Working in the nuclear industry has been very rewarding, and there are many growth opportunities at AREVA. During the past five years, I have worked on pressurized water reactor (PWR) core design in Lynchburg, VA, boiling water reactor (BWR) core design in Richland, WA, and with the criticality and shielding group in Columbia, MD. These three positions were part of AREVA’s Voyager Program , a rotational program focused on internal mobility and developing engineering talent. Through these roles, I’ve been able to work on the front end of the fuel cycle – analyzing the fuel before it goes into the reactor and during reactor operations – and on the back end of the fuel cycle – where the fuel is used and ready to be removed from the fuel pool and put in dry storage.
Why it matters
It gives me a great sense of pride to be working on developing innovative solutions to support an energy source that provides nearly 20 percent of America’s safe, clean and reliable electricity. The de-carbonization of our energy mix is in progress, but our ability to maintain and improve upon our trajectory depends in large part on the contribution of the 100 nuclear power plants that currently provide nearly two-thirds of our low-carbon energy. I realize that a lot of people have questions and concerns about nuclear waste, even though the waste associated with an average American’s lifetime supply of nuclear energy fits into a container the size of a soda can. While current reactor technology does produce nuclear material that needs to be safely handled and managed (hence, my work in designing robust and secure storage solutions), research and development are underway to design reactors that could run on the used nuclear fuel currently stored in our dry-shielded canisters at nearly 50 percent of U.S. nuclear facilities.

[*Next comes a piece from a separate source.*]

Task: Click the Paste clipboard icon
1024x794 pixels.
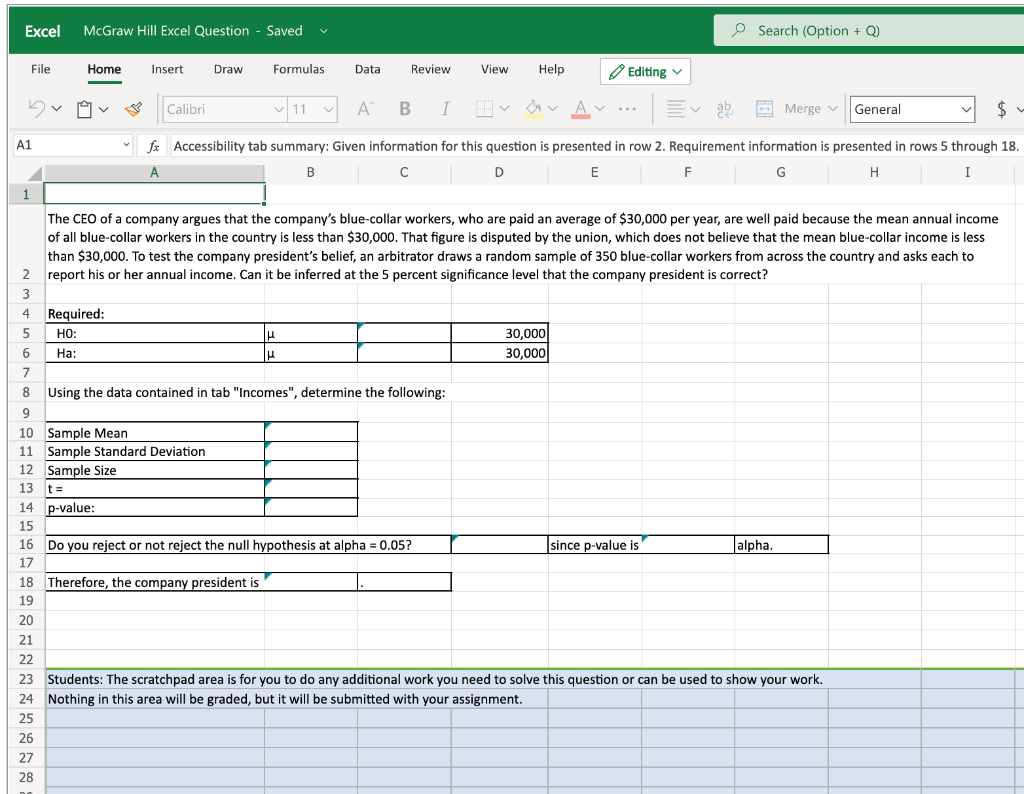Action: [85, 109]

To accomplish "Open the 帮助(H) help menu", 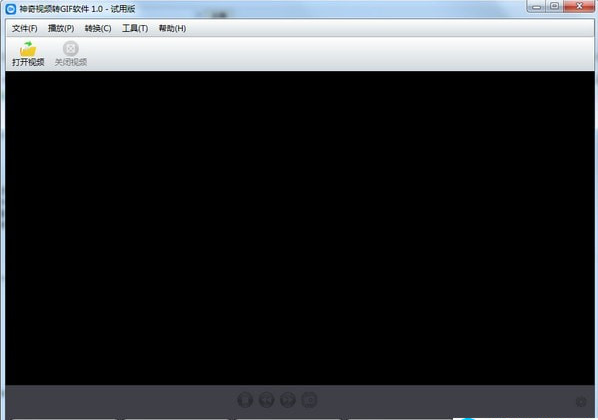I will coord(172,28).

I love what I do because it is challenging, and also because it is a way for me to contribute to our sustainable clean energy future. As my career has progressed, each day I develop a greater appreciation for what engineers do to have a positive impact. I’m proud to be a nuclear engineer, and am excited to continue contributing to an industry that supports safe, clean, reliable energy, and provides opportunities for people of my generation and future generations to make a difference.